***** Records provided *****

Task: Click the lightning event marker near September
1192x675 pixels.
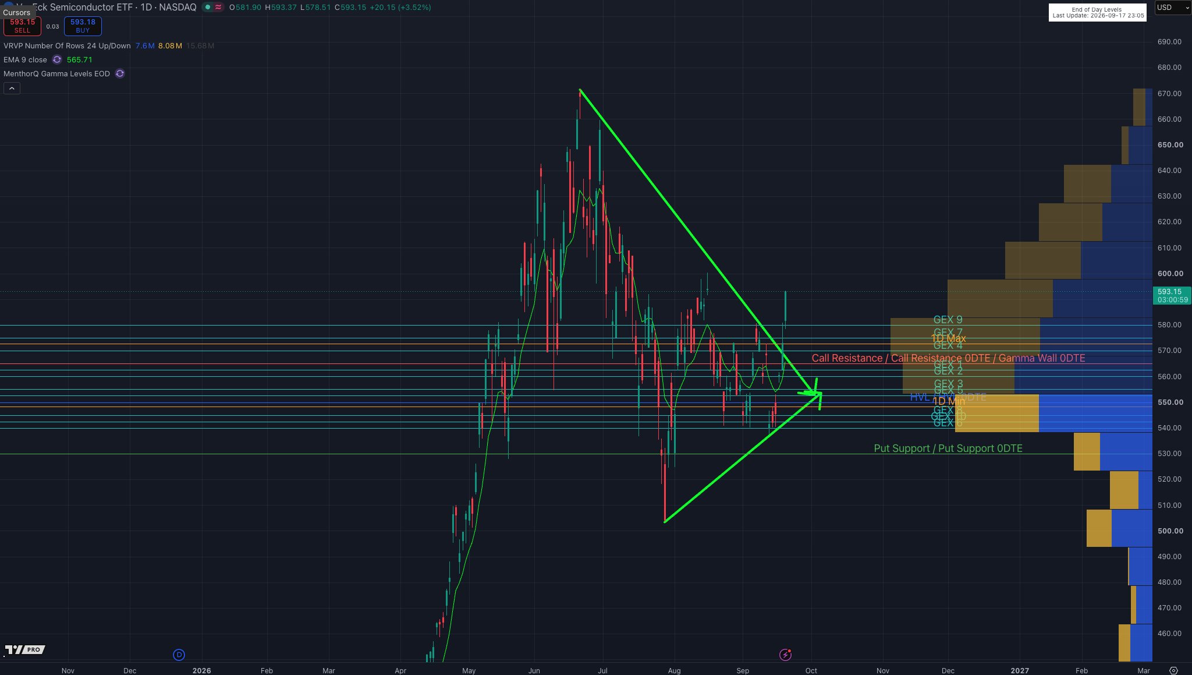Action: pyautogui.click(x=785, y=655)
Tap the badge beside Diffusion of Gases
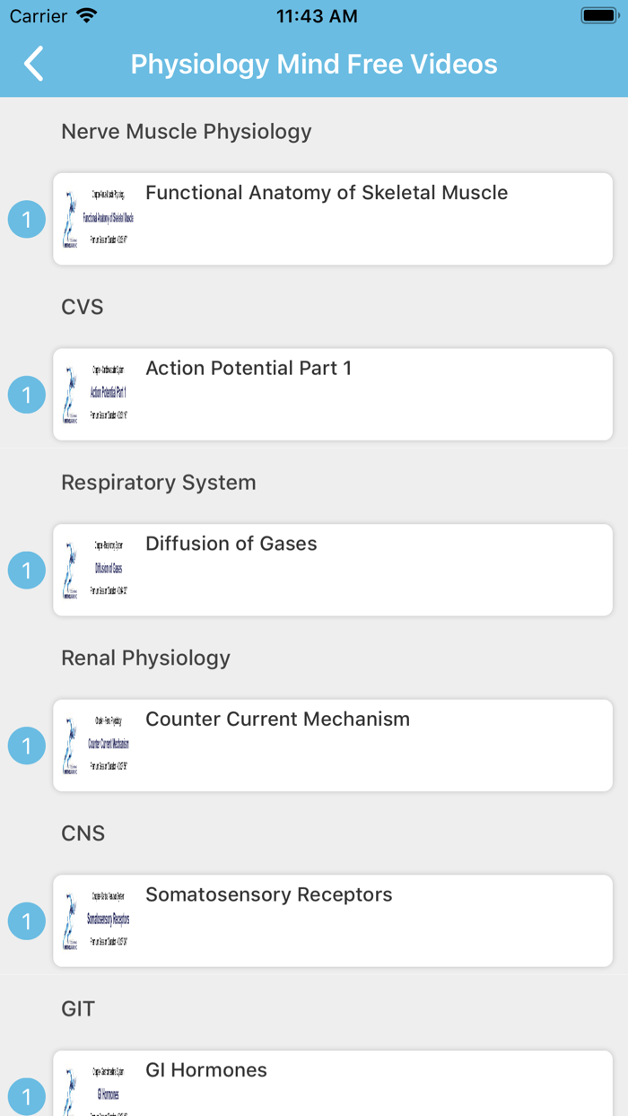The width and height of the screenshot is (628, 1116). (x=26, y=570)

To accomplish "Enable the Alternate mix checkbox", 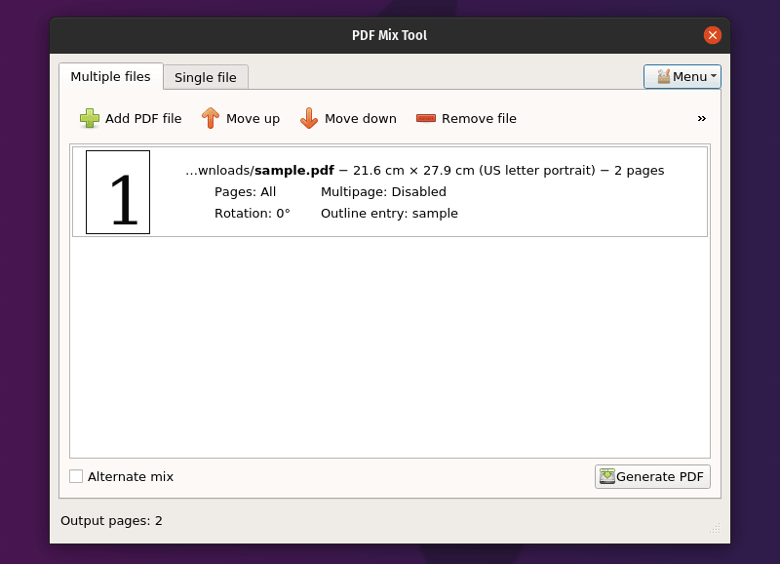I will [76, 476].

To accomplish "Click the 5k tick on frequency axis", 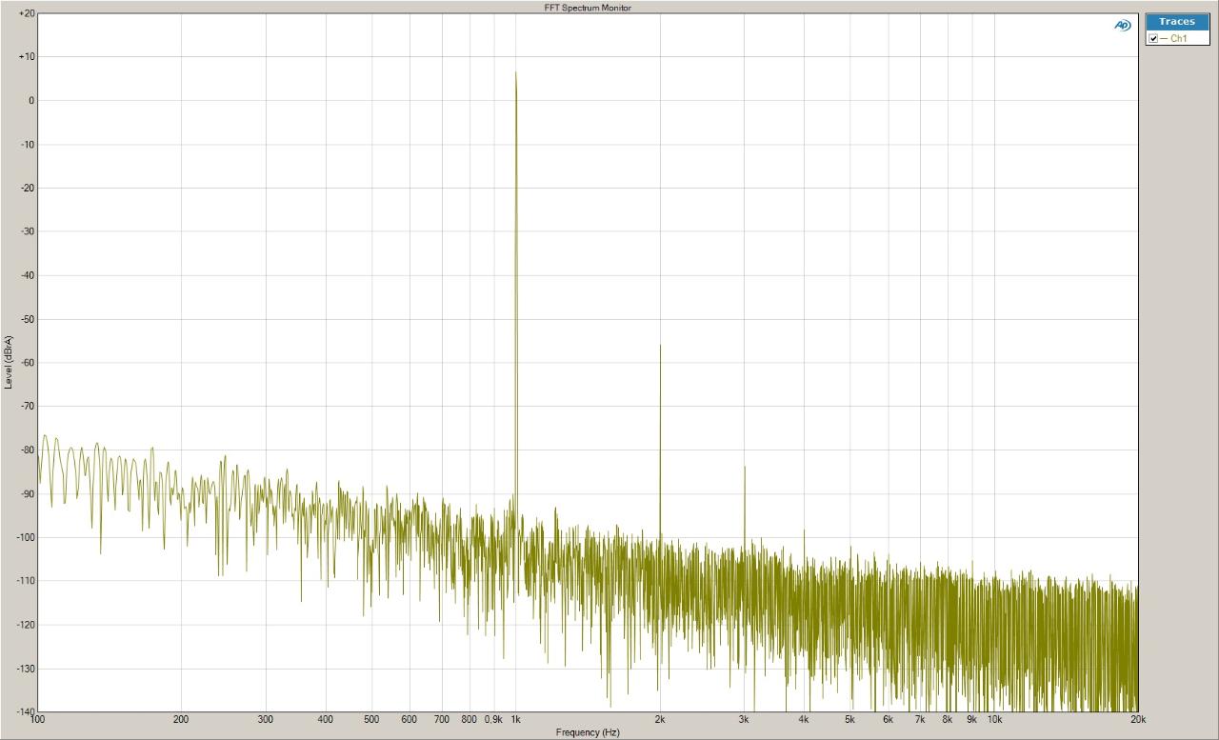I will 850,720.
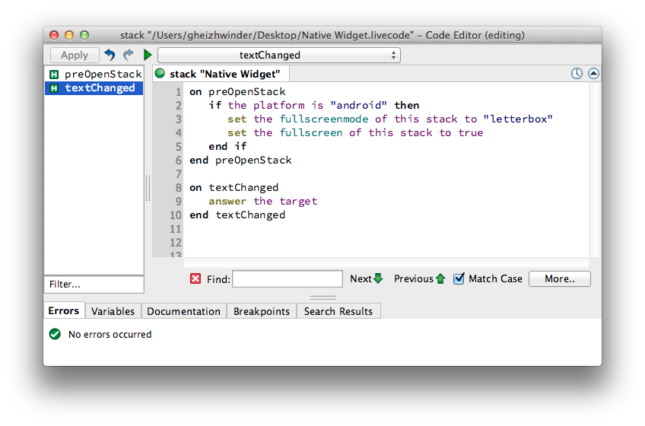Click the redo arrow icon in toolbar
The image size is (645, 426).
tap(129, 55)
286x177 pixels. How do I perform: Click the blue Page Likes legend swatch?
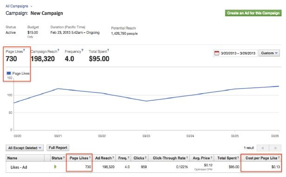pyautogui.click(x=8, y=73)
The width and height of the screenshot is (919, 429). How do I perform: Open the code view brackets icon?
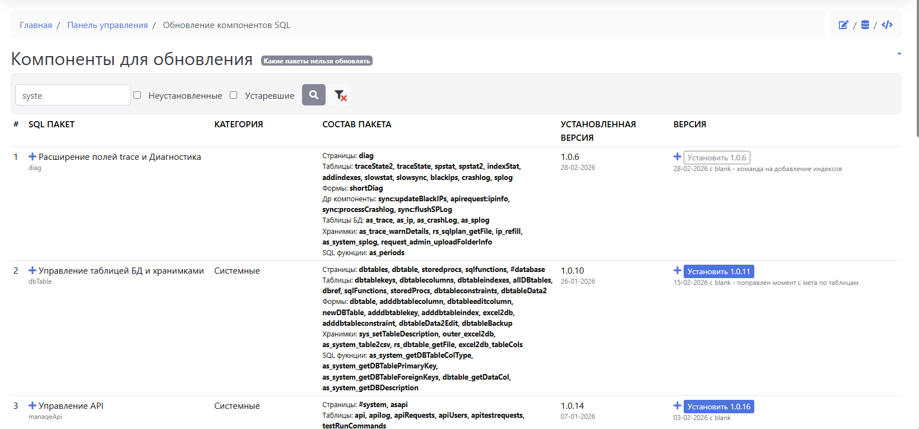pyautogui.click(x=887, y=25)
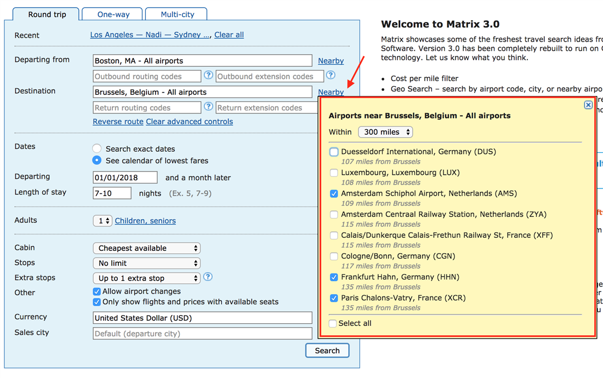603x378 pixels.
Task: Switch to the One-way tab
Action: pyautogui.click(x=112, y=14)
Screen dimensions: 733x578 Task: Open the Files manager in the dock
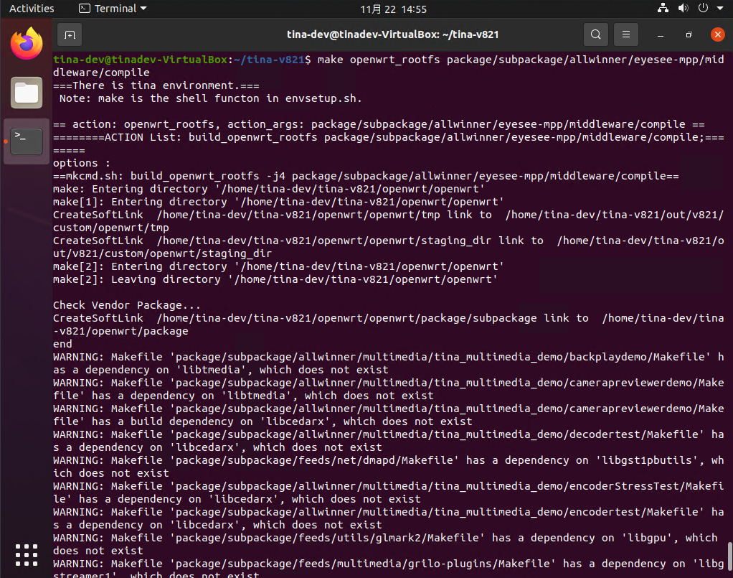point(27,92)
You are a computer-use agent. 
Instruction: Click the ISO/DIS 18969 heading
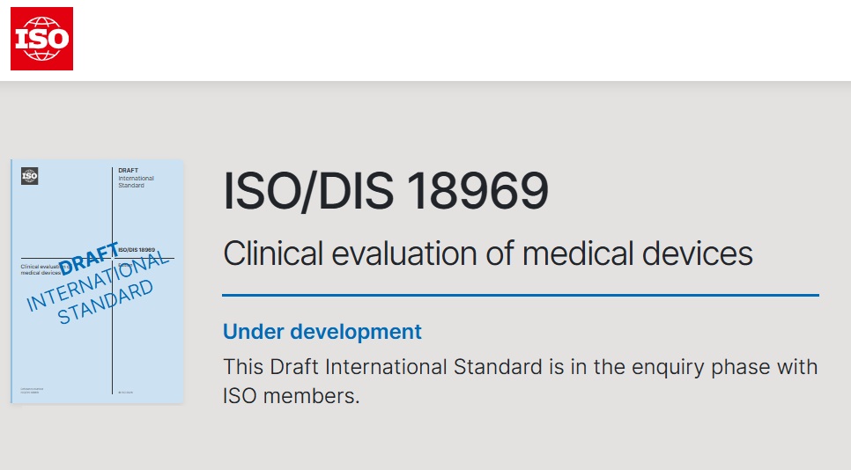[385, 191]
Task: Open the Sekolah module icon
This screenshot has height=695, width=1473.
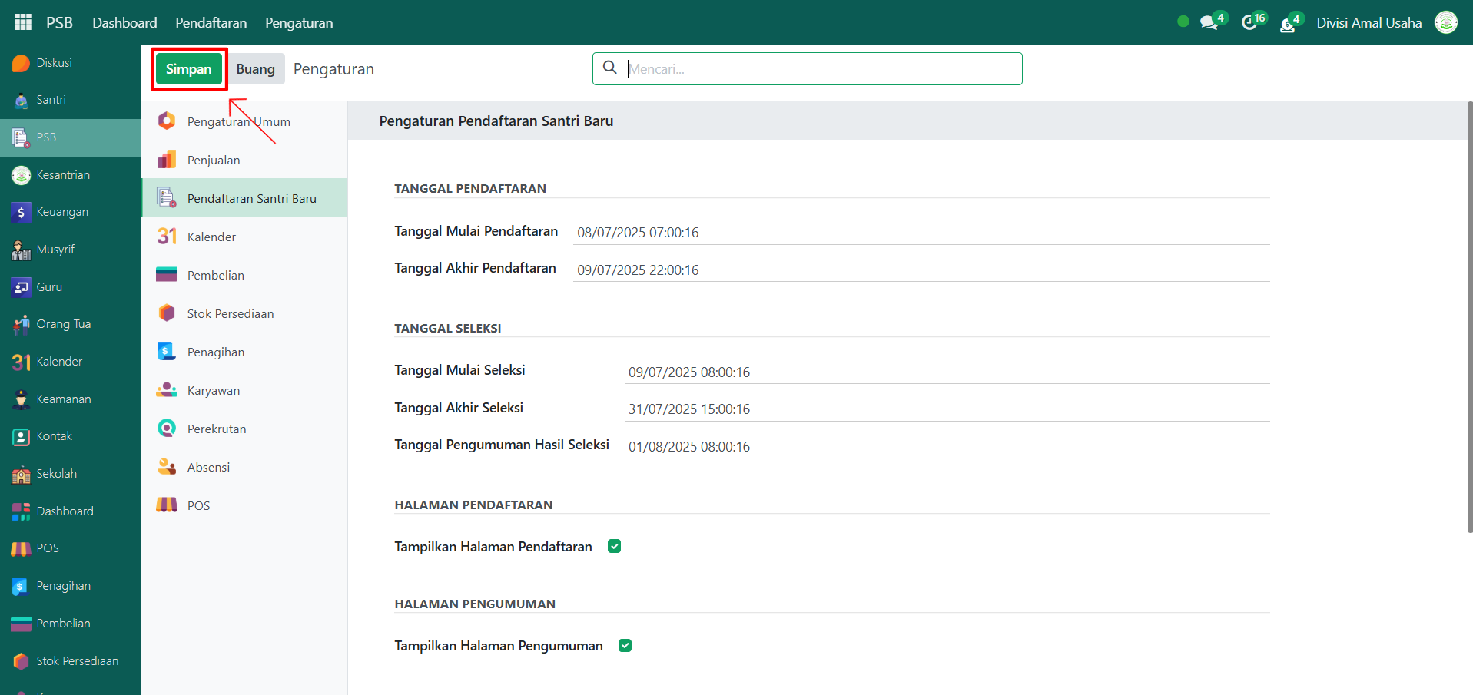Action: (x=21, y=474)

*****

→ **Task directions**: Repeat word for word the lines from the one holding "Screen dimensions: 733x578" through the last line of the listing above, including both ends. Drop the pictures.

→ **Written answer**:
Screen dimensions: 733x578 Task: Open the Files manager in the dock
point(27,92)
You are a computer-use agent. 
Instruction: Click the ISO/DIS 18969 heading
[385, 191]
Task: Open the Sekolah module icon
This screenshot has height=695, width=1473.
Action: (x=21, y=474)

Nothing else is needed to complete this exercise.